Thursday, February 26, 2009

A popular music festival is cancelled


Sob! Not only is the legendary Sweetwater club in Mill Valley (temporarily) closed due to a funding delay, but now The 2009 San Francisco Blues Festival has been cancelled due to lack of money.

'We may well have seen the last of the San Francisco Blues Festival. The combination of rising production costs and lack of sponsorship support leaves me no choice but to cancel this year’s show," says founder Tom Mazzolini, "I’m sad to say this, but we may well have seen the last San Francisco Blues Festival."

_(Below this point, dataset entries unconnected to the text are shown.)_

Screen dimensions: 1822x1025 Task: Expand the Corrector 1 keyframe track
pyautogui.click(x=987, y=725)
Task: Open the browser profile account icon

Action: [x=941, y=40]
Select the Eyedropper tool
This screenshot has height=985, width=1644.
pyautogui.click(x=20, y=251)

It will be a crying shame if the longest-running blues festival in the United States, which has been held in the bay area for the past 36 years doesn't get resurrected. Over the decades, It has been host to blues music legends like B.B. King, Etta James, Taj Mahal, Junior Wells, and John Lee Hooker, as well as rocksters like Johnny Winter, Los Lobos, Austin de Lone, Steve Miller, Taj Mahal and Little Richard, to name just a glittering few.

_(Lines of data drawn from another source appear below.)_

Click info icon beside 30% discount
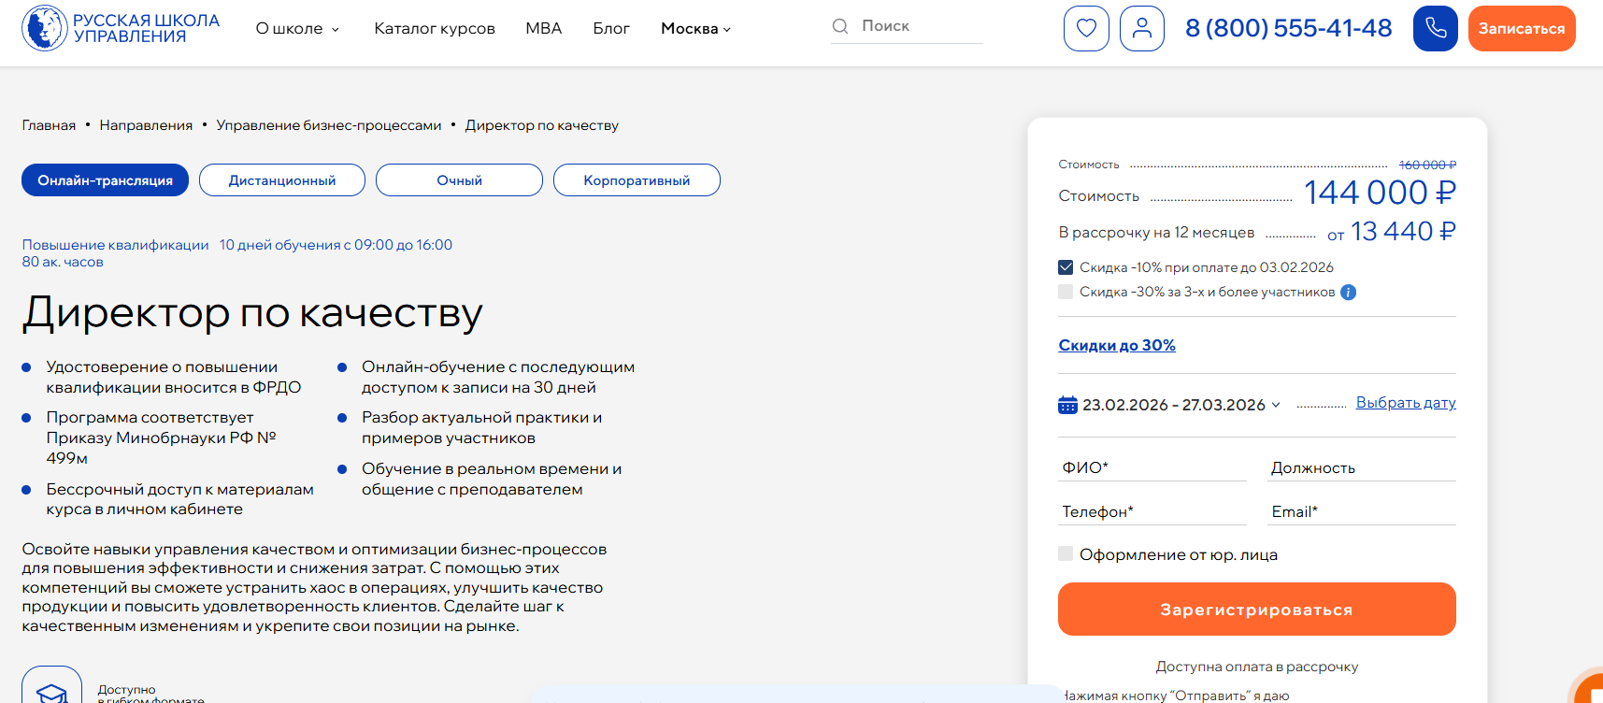This screenshot has height=703, width=1603. pyautogui.click(x=1348, y=293)
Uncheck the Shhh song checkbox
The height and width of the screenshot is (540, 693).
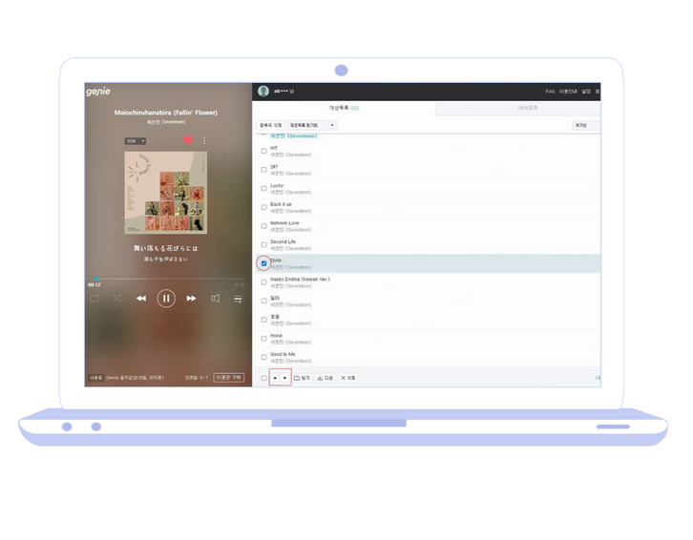(263, 263)
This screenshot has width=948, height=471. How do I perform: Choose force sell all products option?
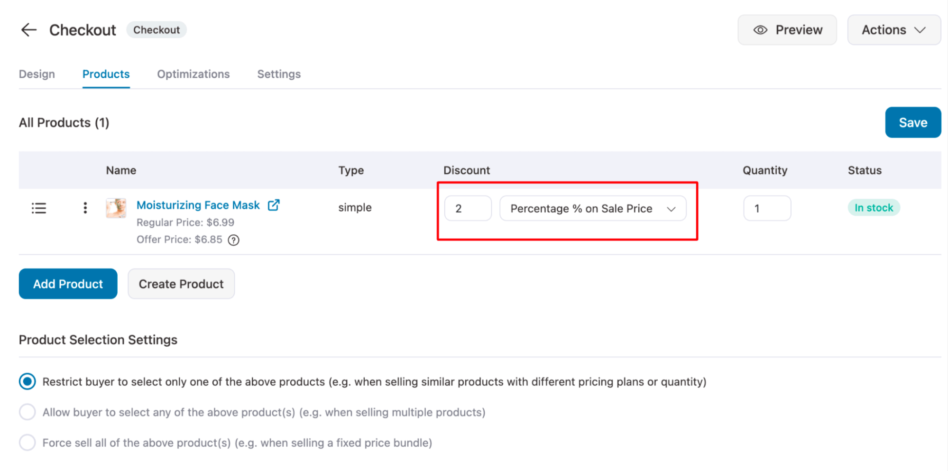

Music loving protesters in the SF Bay area are already clamouring for the festival to be reinstated, so if solvent IT workers buy T shirts from the San Francisco Blues Festival site, maybe enough cash will be raised to fund the festival for an encore next year?

Tuesday, February 10, 2009

Rotten Hill Gang - woweee zoweeeee!









Richard Young and Jeremy Zimmermann

I almost blew my eardrums out tonight at the most sensational gig I've been to in ages. The Rotten Hill Gang's gig at the packed-out, purple hazed Movida club club underneath the London Palladium was a riot. If they don't get signed to a major label after their exhilerating performance tonight, there is no justice in this world.

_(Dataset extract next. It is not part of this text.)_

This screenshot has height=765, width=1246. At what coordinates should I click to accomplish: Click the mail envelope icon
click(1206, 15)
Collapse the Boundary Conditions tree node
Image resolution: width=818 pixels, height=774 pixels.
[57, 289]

Jeweller Stephen Webster, one of the band's co-managers grabbed the microphone and made a passionate speech about managing this exciting band. Unfortunately, as I was standing at the side of the stage next to the speakers, I couldn't hear his dialogue, but he was incredibly enthusiastic, just like his glamorous looking band.

Mick Jones, who guested was riveting to watch. The rest of the band (Gary Stonadge: bass, Arran Ness: drums, André Shapps: guitar, Alexia Collen: vocals, Krysten Cummings: vocals, Redskin: rap) was incredibly tight and everyone leapt up to dance seconds into their first number. I'm delighted I saw them play in such an intimate club.

The Rotten Hill Gang's future gigs include one at the Inn On the Green, Ladbroke Grove on Friday 13th at about 9ish, and one on February 18th at the fabulous sounding Cuckoo club in West End's Swallow Street. Can't wait!

Transfigured Nights Scores!




Jed Town, one of New Zealand's leading audio-visual artists has 'flitted between punk, video-art, ambient electronic and film scores" throughout his fascinating and versatile career. He has provided the score for David Blyth's ahead of its time Transfigured Nights, and also other iconoclastic scores for several of David Blyth's extraordinary films in the past: the documentaries, Fish Tank Telly and Our Oldest Soldier. And parts of Jed's 'original, haunting and evocative' album, Music for Dungeons, features as the soundtrack of David's Bound for Pleasure controversial documentary.

Transfigured Nights had its MANGA MAD New Zealand premier on Thursday February 26th at the Moving Image Centre, Galatos off K Road, Auckland at 7.30 p.m. The evening, which 'evocitically explored Exotic Sex Fantasy Media' was a sell-out. It was definitely worth attending for David 's futuristic visuals and Jed Town's sensational sounds.